Doing a new church start that focuses on young adults meant we could try and fail at a lot of things. There is a lot of grace in new churches and particularly in young adults. We're big on start-up companies and crazy schemes. And we're big on keeping things simple (and cheap). One of the things I wanted to try was diversity.
We talk a lot about diversity in the church but we often don't know how to become more diverse. How do we engage cultures vastly different from us? When Servant Church began in August of 2010, we were white, under 30, educated (maybe overly educated), and people with a lot of debt from going to school. Most of us were in a first or second job that didn't pay well. Many of us were just starting a marriage. We looked like the young version of our parents' churches. How would an African American show up to worship here? What about someone without a lot of education? What about the poor?
I began my experiment. My hypothesis was simple: create service opportunities that allowed people to build relationships with folks who were different from us to grow into a diverse worshiping community. This community would bring its gifts and we might be more able to reach people who looked less like the original founders.
We tried numerous service events that didn't work well. We continued to seek. And then, we decided to have a meal. A meal where we invited our neighbors from low income, ethnically diverse places.
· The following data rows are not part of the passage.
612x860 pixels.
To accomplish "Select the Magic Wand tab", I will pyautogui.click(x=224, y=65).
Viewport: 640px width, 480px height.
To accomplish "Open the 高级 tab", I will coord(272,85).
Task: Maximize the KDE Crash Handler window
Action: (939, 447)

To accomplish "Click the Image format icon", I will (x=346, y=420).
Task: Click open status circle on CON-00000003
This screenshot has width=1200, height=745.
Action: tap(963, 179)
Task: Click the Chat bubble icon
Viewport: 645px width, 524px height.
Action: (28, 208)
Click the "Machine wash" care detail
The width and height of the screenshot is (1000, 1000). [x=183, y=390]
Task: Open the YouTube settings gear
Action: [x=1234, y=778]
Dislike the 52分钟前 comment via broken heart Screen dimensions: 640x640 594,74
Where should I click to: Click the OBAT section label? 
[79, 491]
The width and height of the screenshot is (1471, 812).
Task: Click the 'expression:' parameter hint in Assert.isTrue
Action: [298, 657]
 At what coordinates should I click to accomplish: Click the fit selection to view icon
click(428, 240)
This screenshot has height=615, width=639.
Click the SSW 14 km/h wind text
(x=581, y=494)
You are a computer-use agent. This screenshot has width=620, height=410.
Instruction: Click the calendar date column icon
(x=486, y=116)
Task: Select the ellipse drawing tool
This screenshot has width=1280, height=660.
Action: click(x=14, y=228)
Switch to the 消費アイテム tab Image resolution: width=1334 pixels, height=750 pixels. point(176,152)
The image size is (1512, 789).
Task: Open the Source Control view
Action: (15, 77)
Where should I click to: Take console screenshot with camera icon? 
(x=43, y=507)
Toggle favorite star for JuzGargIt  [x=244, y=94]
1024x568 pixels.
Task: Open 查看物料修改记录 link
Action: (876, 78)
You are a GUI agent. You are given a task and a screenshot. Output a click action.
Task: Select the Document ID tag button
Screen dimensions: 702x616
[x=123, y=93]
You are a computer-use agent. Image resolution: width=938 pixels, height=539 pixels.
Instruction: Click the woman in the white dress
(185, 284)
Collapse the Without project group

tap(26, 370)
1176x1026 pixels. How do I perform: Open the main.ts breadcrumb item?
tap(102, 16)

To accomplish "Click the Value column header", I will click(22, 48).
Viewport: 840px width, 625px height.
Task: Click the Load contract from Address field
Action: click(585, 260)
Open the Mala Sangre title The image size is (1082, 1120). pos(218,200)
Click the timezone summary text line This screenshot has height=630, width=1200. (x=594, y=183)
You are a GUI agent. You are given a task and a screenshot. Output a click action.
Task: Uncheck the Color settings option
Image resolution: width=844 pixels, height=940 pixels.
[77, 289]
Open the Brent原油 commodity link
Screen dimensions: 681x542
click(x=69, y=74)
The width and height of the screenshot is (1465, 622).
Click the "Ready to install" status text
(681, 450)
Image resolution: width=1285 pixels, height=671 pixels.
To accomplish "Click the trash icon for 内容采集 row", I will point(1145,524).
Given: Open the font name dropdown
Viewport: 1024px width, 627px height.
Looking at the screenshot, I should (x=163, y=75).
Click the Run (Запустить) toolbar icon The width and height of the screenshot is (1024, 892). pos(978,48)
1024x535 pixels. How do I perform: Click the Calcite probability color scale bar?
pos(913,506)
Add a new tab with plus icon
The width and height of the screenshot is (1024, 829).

We decided to literally follow the Parable of the Great Banquet and feast with new people, whoever showed up, once a month. The meals went well. Some didn't. We learned from failures. And slowly, slowly things progressed.
We had an educated African American show up to worship because "we were a church trying to do something." This man brought a love of old spirituals and we began to incorporate those songs into worship. That helped.
Then, we noticed that people needed rides to church and we began bringing folks with us. That helped.
We started to pray with the people from the apartments we visited. That helped.
This past Easter, at a brunch following church at a congregant's house on the "good side" of town, I looked out into the yard and saw children of every color playing with one another. I saw people who were rich and poor sharing a meal. I saw high school drop outs and people on their way to earning their doctorates. I saw people who were in their 20's and people in their 60's. And best of all, 2 Sunday's ago at the church picnic, I was sitting with an older African American neighbor and, in the middle of our conversation she stopped talking, smiled, and whispered, "There's my family!". I looked across the field and saw her "family"--a group of white people from Servant Church walking across the field with a picnic basket and her daughter running in front of them.
How do you develop a diverse family? You eat a lot of meals with strangers and live into the awkward friendships this creates. You keep repeating that for 2 years or longer. It's that hard. And that easy.